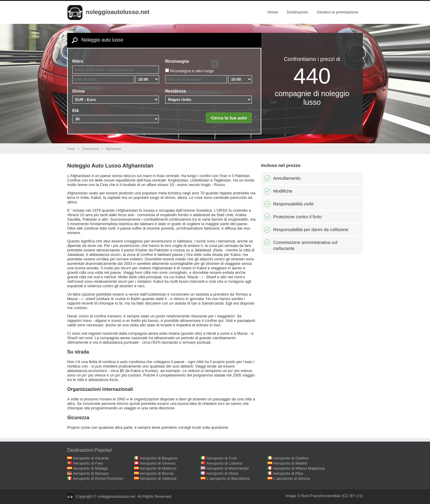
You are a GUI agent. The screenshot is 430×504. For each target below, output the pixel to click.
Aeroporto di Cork (222, 458)
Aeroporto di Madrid (290, 463)
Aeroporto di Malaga (90, 468)
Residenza (175, 91)
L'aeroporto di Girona (292, 478)
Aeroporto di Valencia (158, 478)
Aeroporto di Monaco (91, 473)
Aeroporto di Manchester (228, 468)
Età (76, 110)
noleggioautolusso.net (117, 12)
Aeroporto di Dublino (291, 458)
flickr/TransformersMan (321, 496)
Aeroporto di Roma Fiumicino (98, 478)
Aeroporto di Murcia (156, 473)
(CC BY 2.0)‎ (352, 496)
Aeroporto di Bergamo (159, 458)
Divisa (78, 91)
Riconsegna (177, 61)
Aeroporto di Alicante (91, 458)
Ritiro (78, 61)
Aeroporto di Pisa (288, 473)
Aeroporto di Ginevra (158, 463)
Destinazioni (297, 12)
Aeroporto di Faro (88, 463)
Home (273, 12)
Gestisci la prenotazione (337, 12)
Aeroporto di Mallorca (158, 468)
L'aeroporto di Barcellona (228, 478)
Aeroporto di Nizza (222, 473)
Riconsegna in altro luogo (192, 71)
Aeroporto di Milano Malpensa (299, 468)
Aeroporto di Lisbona (224, 463)
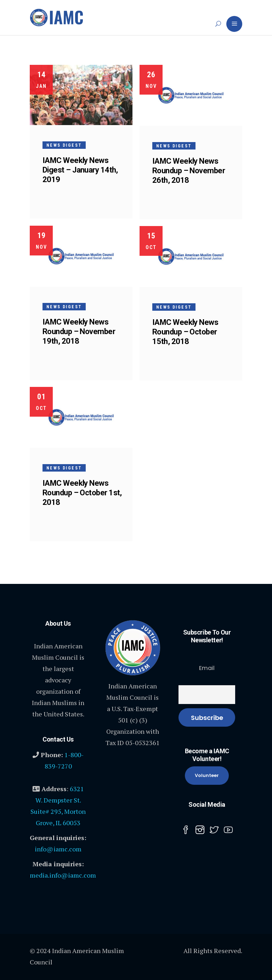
___
Exercise aim -
Please recast the listing as a Markdown table with the columns Row and Line. Begin at the line that has "Gestisci la prenotazione (337, 12)", stop after the last line of the listing, skip blank lines, and leave the pictures out.

Output for this task -
| Row | Line |
|---|---|
| 1 | Gestisci la prenotazione (337, 12) |
| 2 | Aeroporto di Mallorca (158, 468) |
| 3 | L'aeroporto di Barcellona (228, 478) |
| 4 | Aeroporto di Nizza (222, 473) |
| 5 | Riconsegna in altro luogo (192, 71) |
| 6 | Aeroporto di Milano Malpensa (299, 468) |
| 7 | Aeroporto di Lisbona (224, 463) |